Staying close to family and other trends
As a recent survey by the Pew Research Center indicates, family members-as much as ever-tend to live close to one another. Despite common claims that America has become a more mobile society, the Center found that roughly the same percentage of families live close to one another now as in the late 1980s when Gallup conducted a similar survey.
(Stateline.org is a project of the Center, a nonpartisan “fact tank” that provides information on issues, attitudes and trends shaping America and the world.)
Another hallmark of the new retirement wave is that boomers are working longer, which has resulted in a significant migration of older urban professionals to nearby small towns, allowing them to stay close to business contacts and adult children while establishing a new life in quieter surroundings.
This phenomenon explains an exodus of Boston area residents to small towns in New Hampshire and a steady flow of boomers to small towns that have cropped up around Atlanta.
Another migration of city-weary and equity-rich boomers is occurring between the Los Angeles area and communities surrounding Las Vegas and Reno, Nev.
Several other boomer retirement trends have emerged: More retired women are relocating on their own, and blacks in the Northeast are retiring to Southern states, often returning to childhood hometowns. Some early boomer retirees are settling in college towns such as State College, Pa., and Boulder, Colo.
Even small trends such as these will become significant over the next two decades as hordes of boomers choose retirement destinations and grow older, says Charles Longino, a demographer with Wake Forest University in North Carolina.
The percentage of people who move to another state upon retirement has remained consistently low-under 5 percent-over the last 50 years.
While some experts think more boomers will relocate than those in previous generations, even if the percentage of people who move across state lines remains the same, the absolute numbers will be enormous, he says.
Shifts in retirement destinations
In the 1960s, Florida was already the No. 1 retirement destination, and New York, New Jersey, Illinois, Pennsylvania, Ohio and Michigan were in the top 10.

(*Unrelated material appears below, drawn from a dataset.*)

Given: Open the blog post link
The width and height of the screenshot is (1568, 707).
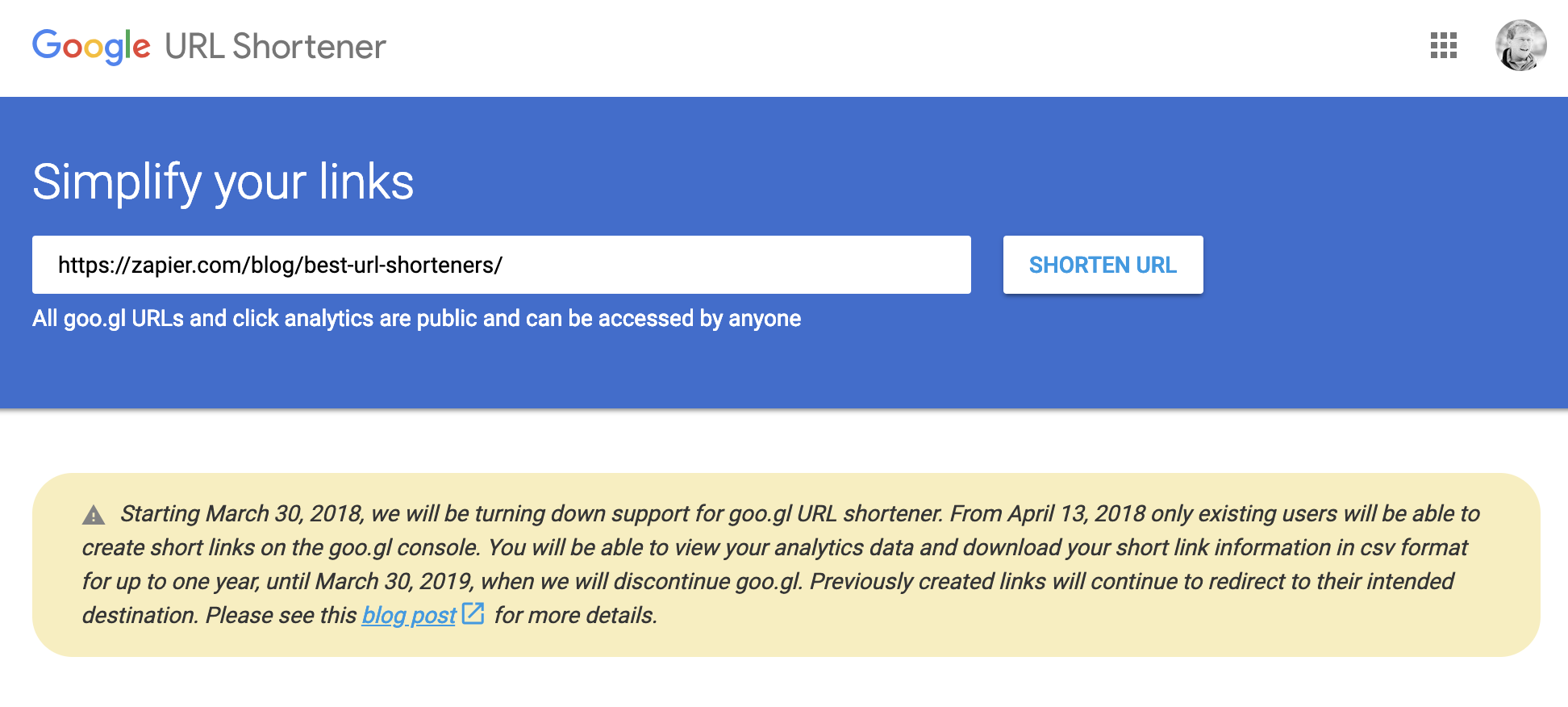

Retirement to the Sunbelt would come later.
Longino explains that the major limiting factor for mass retirement migrations was, and still is, housing. That’s why the large industrialized states with growing populations and plenty of homes were also the major retirement destinations. People vacationed close to where they lived and tended to return to those places upon retirement, he said.
For example, New York, Pennsylvania and New Jersey residents retired to the Jersey Shore, Long Island or the Poconos, and workers in Michigan and Illinois resettled in resorts along the Great Lakes and the woods of Michigan’s Upper Peninsula.
Over the four decades since the 1960s, Florida and California remained No. 1 and No. 2, with Arizona moving up to third place in the 1970s and overtaking California in 2000. It wasn’t until the 1980s that Southern states ranked in the top 10, as North Carolina and later Georgia became popular retirement destinations. The Southern states now have a firm foothold in the retirement market, Longino said, particularly with boomers choosing a broader range of retirement spots.
Longino, a Southerner himself, said “the South was not a very hospitable location for Northerners when I was a child, and Northerners thought all white Southerners were rednecks,” offering a possible explanation for why the Sunbelt migration did not occur until recently.
It’s important to watch where the boomers are choosing to retire and how they behave after retirement, Longino said. “We’re going to need to know when to build retirement communities and when to build nursing homes,” he said.